● **WORK REQUEST**: Take the entries below and print, exactly, the stretch from the line containing "Identify the click" through the line containing "Search (499, 2304)", both included.

● **RECORDS FOR PROCESSING**:

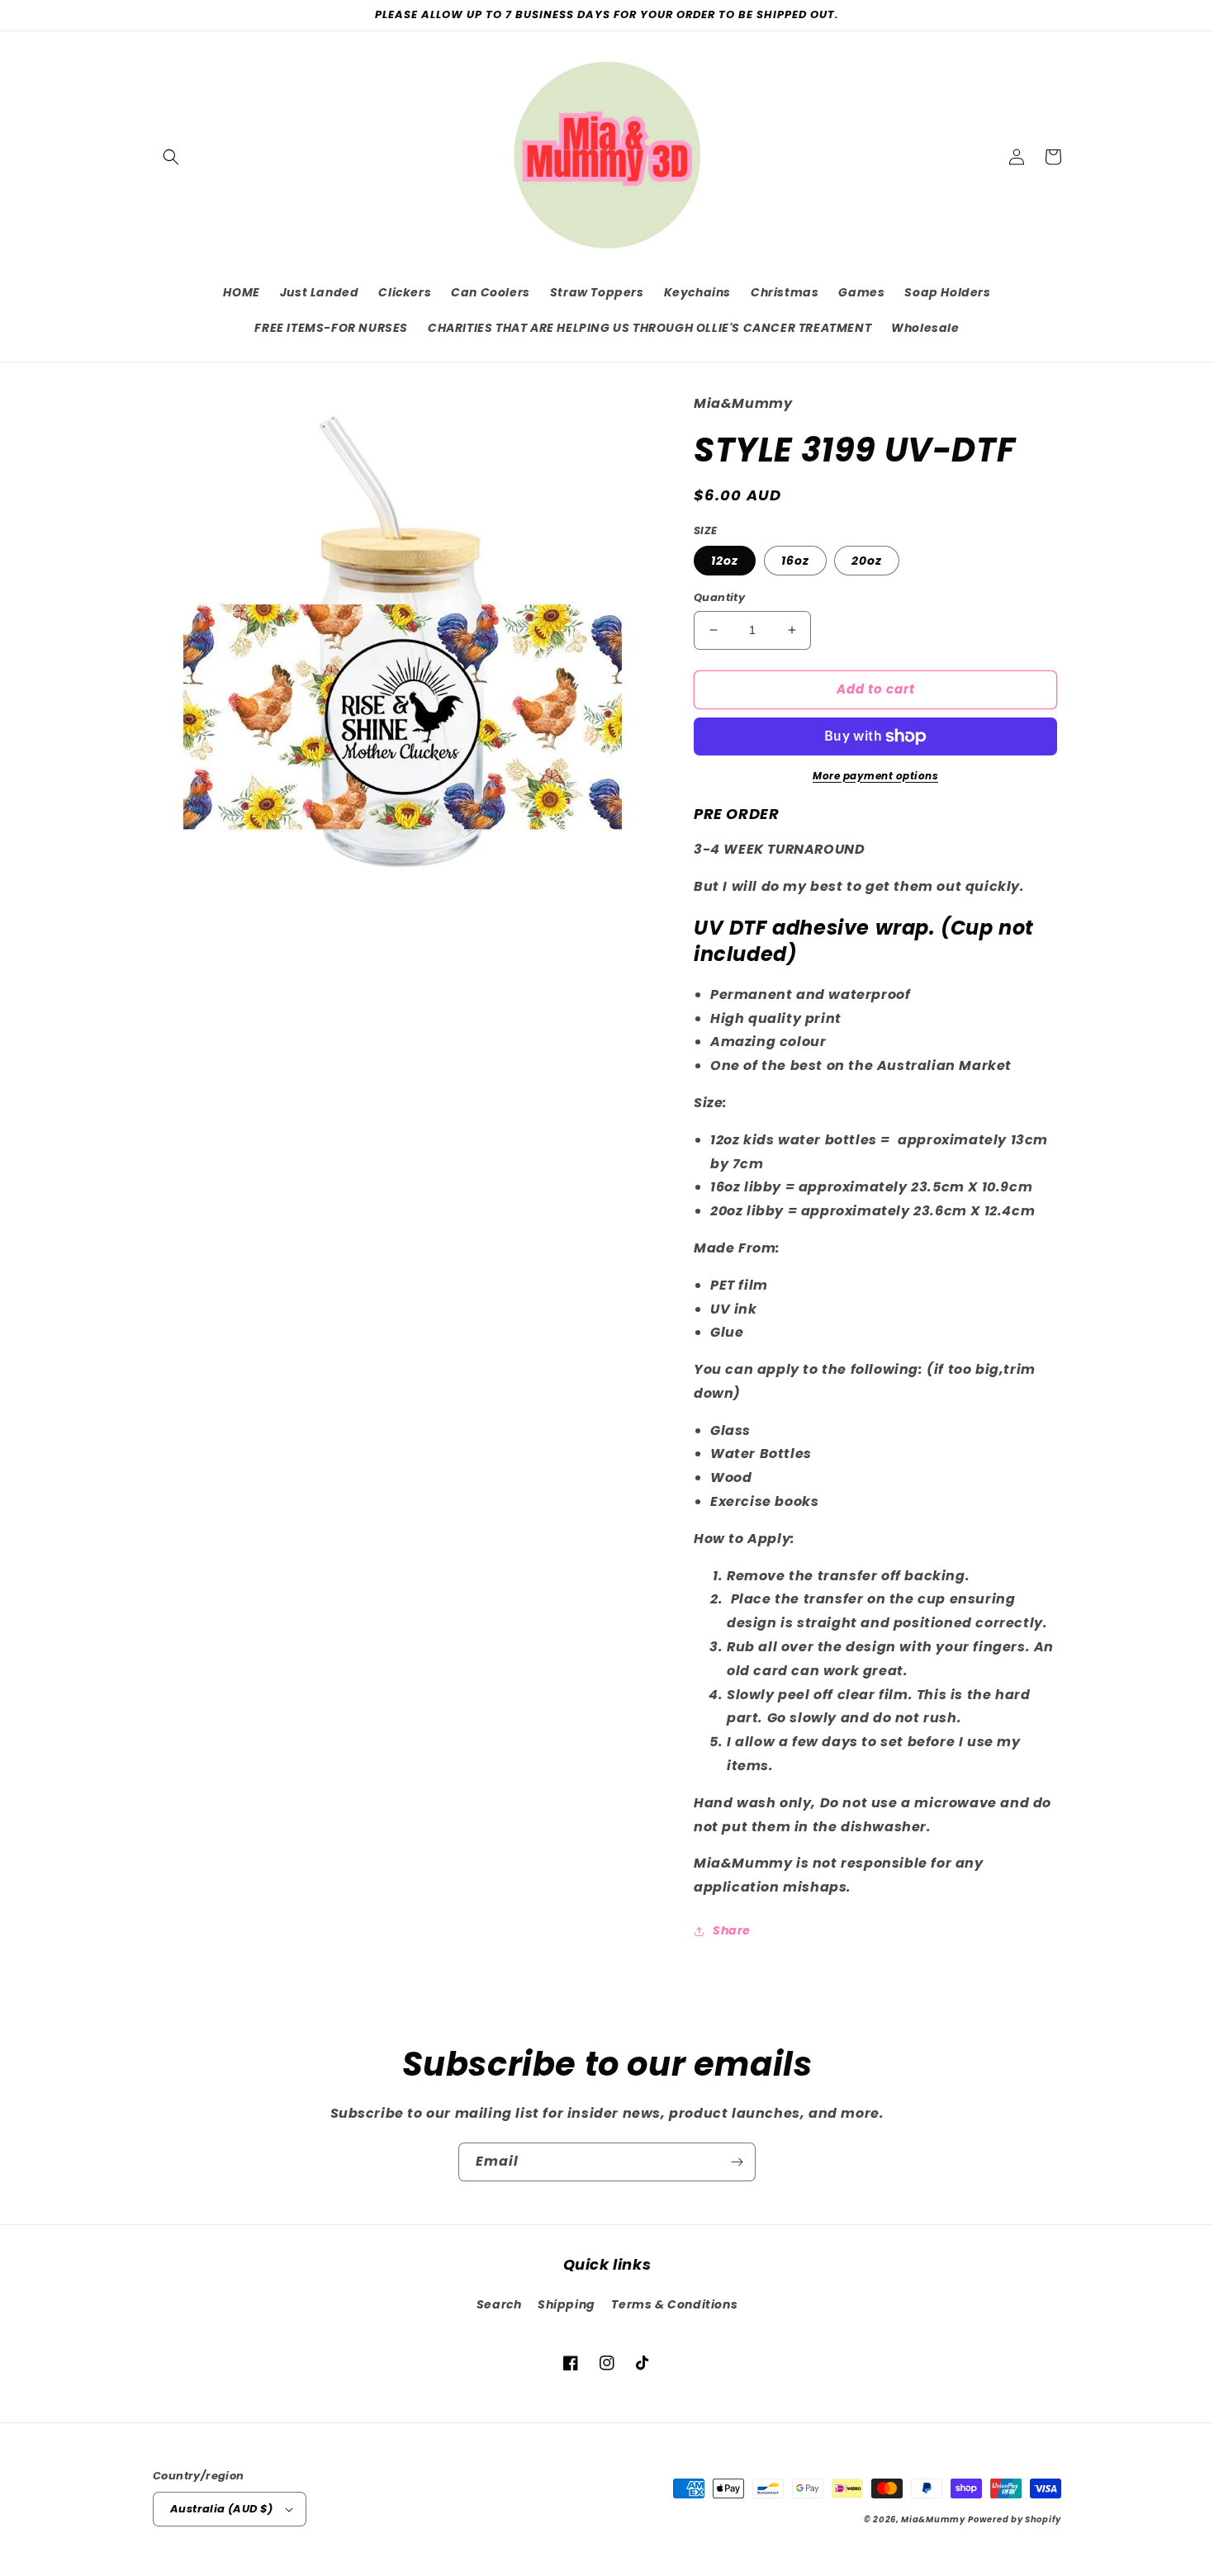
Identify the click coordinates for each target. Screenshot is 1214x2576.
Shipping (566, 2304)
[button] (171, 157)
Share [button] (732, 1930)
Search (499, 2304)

...

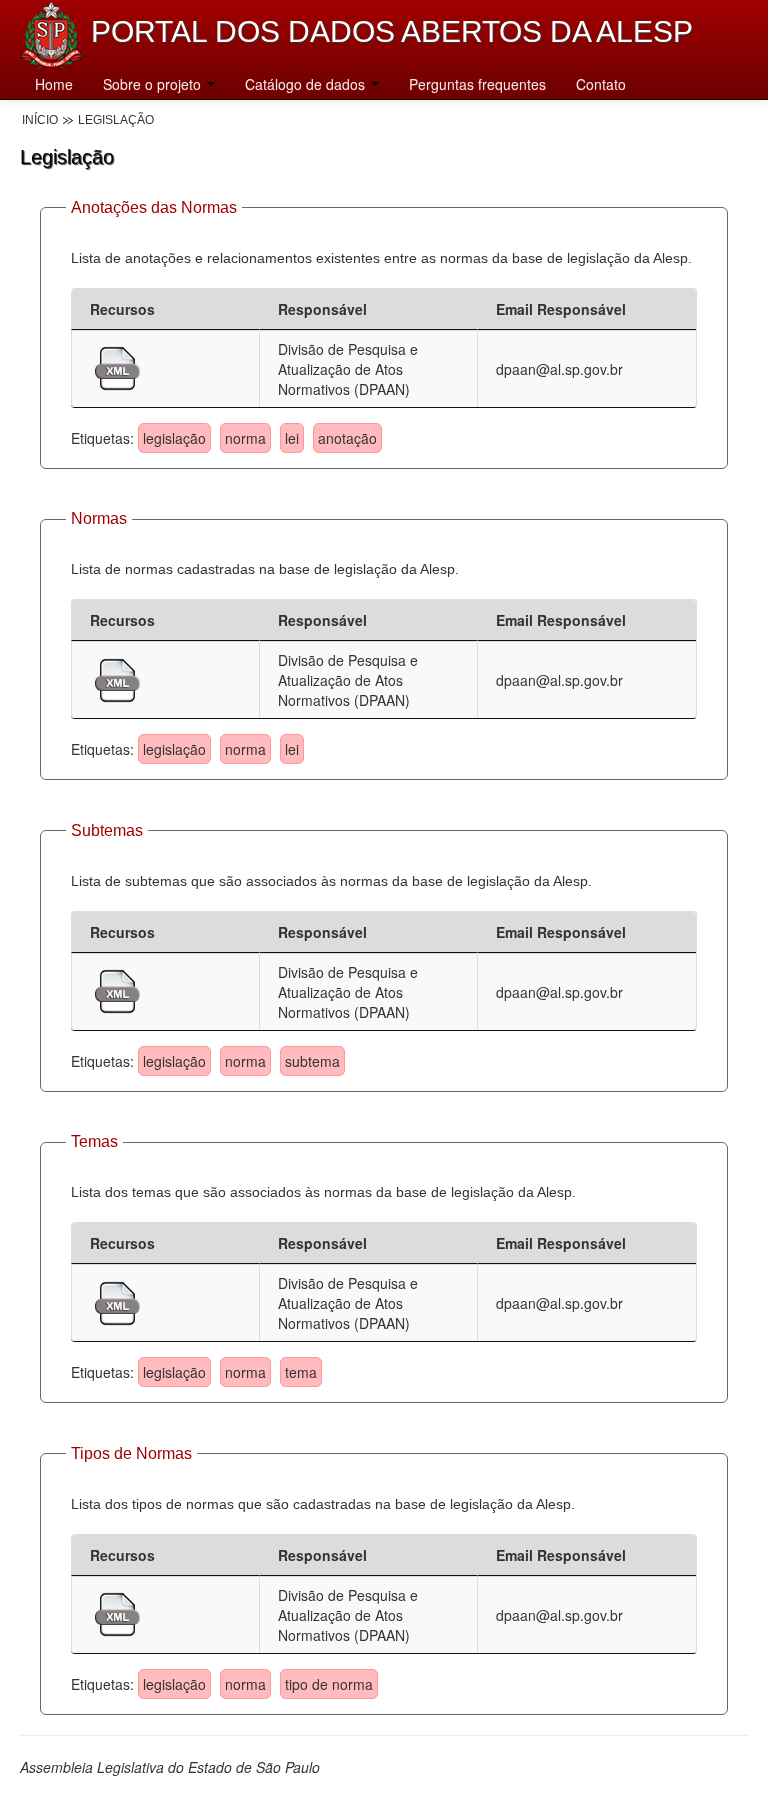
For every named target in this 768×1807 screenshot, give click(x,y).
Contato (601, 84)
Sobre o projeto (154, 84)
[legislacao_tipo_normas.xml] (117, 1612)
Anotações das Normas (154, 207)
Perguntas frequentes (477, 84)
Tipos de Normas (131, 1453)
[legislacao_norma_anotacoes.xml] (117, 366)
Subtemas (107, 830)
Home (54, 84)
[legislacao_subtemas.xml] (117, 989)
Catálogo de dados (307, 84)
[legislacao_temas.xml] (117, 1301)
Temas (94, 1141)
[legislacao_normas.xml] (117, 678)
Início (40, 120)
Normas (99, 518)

● **REPLY**:
Identify the click coordinates for each target. Screenshot is 1214x2576.
Shipping (566, 2304)
[button] (171, 157)
Share [button] (732, 1930)
Search (499, 2304)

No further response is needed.